START Document segment
Hey Stackexchange community! I try to get a feeling for updating probability using Bayes' theorem, but I do not really get it. I can find many examples, but I would like to consider the following one.
Imagine we have two teams $T_1$ and $T_2$ and they will play against each other on Friday. These two teams have never played against each other before, so there is no way to know the probability of one team beating the other one. Let $B$ be the event where $T_1$ is beating $T_2,$ with no data available we will assume that the probability of $B$ is $\frac{1}{2}$, that is $P(B)=\frac{1}{2}$.
Let's now assume that $T_1$ is actually beating $T_2$ that Friday. The week after these two teams will play against each other again. Now let $A$ be the event the $T_1$ is again beating $T_2,$ the question is can we use Bayes' theorem to get a estimate of the new probability?
Let me clarify where I get stock. From Bayes' theorem we have \begin{equation} P(A \mid B) = \frac{P(B \mid A) P(A)}{P(B)} . \end{equation}
We already know $P(B) = \frac{1}{2}$. I guess the same reasoning as before can be used for estimating $P(A)$, if we have no data available we have $P(A)=\frac{1}{2}$.
So if everything is correct until now the only problem is the expression $P(B \mid A)$, which states:
What is the probability of $T_1$ beating $T_2$ last Friday given $T_1$ beats $T_2$ next week?
First I thought we have to used that these two events are independent so we have $P(B \mid A) = P(B) P(A)$. From this we conclude \begin{equation} P(A \mid B) = \frac{P(B \mid A) P(A)}{P(B)} = \frac{P(B)P(A) P(A)}{P(B)} = (P(A))^2 = \frac{1}{4} \end{equation} I would not bet on this $\dots$
END Document segment
§ Goal of the exercise
Please reproduce the part of the forum post that opens with "Let's now assume" and closes with "beats $T_2$ next week?", with every "Friday" changed to "Saturday".
START Record set
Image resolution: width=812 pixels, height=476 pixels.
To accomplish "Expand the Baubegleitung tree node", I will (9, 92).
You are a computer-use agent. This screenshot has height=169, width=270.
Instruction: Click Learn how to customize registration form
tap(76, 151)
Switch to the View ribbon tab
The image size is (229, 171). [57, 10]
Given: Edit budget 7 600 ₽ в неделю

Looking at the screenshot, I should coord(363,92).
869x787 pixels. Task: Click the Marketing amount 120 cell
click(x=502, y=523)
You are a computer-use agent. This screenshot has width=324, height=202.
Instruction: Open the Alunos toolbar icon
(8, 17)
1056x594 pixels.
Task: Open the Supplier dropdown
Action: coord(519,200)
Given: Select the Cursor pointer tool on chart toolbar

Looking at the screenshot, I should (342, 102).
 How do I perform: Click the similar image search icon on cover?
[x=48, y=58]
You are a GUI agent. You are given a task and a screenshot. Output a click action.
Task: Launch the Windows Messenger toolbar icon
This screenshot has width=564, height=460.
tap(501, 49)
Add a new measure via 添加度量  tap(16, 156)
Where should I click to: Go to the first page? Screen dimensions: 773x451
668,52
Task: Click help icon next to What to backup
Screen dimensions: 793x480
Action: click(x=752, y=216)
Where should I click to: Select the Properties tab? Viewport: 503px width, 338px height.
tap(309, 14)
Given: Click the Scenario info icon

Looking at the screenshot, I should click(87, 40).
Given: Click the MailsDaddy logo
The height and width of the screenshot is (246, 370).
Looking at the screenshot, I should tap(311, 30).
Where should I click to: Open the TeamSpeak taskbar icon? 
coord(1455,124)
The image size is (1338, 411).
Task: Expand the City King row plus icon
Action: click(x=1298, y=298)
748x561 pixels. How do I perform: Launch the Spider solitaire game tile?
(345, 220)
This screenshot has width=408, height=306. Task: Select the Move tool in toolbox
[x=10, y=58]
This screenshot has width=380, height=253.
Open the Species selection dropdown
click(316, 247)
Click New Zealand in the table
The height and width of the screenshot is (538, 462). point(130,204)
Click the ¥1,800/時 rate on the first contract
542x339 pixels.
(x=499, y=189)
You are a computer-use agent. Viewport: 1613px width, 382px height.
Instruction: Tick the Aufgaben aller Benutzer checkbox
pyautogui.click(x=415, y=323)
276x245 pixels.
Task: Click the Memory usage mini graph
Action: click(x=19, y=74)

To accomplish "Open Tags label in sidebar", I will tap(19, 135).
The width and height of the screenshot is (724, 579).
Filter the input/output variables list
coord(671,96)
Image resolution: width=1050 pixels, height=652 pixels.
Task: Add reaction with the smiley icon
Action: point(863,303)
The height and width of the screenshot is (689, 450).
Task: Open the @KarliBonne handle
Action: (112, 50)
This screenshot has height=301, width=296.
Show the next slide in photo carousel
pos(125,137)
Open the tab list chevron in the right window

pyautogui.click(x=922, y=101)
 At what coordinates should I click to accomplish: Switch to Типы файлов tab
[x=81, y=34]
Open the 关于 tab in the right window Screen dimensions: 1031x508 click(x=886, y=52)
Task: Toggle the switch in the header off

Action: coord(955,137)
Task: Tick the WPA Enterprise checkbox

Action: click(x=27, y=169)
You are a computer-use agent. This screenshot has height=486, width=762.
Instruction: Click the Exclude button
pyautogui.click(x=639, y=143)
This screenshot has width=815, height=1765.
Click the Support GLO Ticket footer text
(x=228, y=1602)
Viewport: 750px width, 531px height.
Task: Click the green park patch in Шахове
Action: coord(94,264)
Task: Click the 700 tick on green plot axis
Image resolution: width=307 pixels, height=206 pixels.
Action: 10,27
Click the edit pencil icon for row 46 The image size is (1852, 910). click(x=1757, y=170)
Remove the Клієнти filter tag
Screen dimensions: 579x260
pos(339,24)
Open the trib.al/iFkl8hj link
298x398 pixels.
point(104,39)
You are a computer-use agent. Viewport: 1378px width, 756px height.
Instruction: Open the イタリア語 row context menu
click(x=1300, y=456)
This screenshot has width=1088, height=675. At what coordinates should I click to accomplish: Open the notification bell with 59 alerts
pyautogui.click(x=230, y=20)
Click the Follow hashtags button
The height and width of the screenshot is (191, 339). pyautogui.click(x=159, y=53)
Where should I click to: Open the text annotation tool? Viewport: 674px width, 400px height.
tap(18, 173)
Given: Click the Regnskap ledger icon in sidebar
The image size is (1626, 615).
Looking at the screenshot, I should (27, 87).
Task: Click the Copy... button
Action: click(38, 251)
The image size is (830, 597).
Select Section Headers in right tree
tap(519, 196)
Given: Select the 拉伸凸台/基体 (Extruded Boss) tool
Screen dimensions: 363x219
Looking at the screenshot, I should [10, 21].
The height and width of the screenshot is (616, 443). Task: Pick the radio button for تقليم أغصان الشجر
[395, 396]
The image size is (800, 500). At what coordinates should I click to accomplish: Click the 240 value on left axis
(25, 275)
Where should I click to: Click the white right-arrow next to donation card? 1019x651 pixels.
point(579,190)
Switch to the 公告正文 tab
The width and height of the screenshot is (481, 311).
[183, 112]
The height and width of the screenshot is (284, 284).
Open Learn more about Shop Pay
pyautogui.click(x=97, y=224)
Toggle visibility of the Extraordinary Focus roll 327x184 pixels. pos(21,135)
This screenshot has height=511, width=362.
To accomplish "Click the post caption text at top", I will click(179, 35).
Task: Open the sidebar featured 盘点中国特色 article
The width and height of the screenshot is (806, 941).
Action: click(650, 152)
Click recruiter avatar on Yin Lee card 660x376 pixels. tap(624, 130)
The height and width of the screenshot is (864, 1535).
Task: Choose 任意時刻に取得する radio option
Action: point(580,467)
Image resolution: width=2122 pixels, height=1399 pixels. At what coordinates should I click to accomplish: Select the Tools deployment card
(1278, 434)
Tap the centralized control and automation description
END Record set
§ Solution to this problem
Let's now assume that $T_1$ is actually beating $T_2$ that Saturday. The week after these two teams will play against each other again. Now let $A$ be the event the $T_1$ is again beating $T_2,$ the question is can we use Bayes' theorem to get a estimate of the new probability?
Let me clarify where I get stock. From Bayes' theorem we have \begin{equation} P(A \mid B) = \frac{P(B \mid A) P(A)}{P(B)} . \end{equation}
We already know $P(B) = \frac{1}{2}$. I guess the same reasoning as before can be used for estimating $P(A)$, if we have no data available we have $P(A)=\frac{1}{2}$.
So if everything is correct until now the only problem is the expression $P(B \mid A)$, which states:
What is the probability of $T_1$ beating $T_2$ last Saturday given $T_1$ beats $T_2$ next week?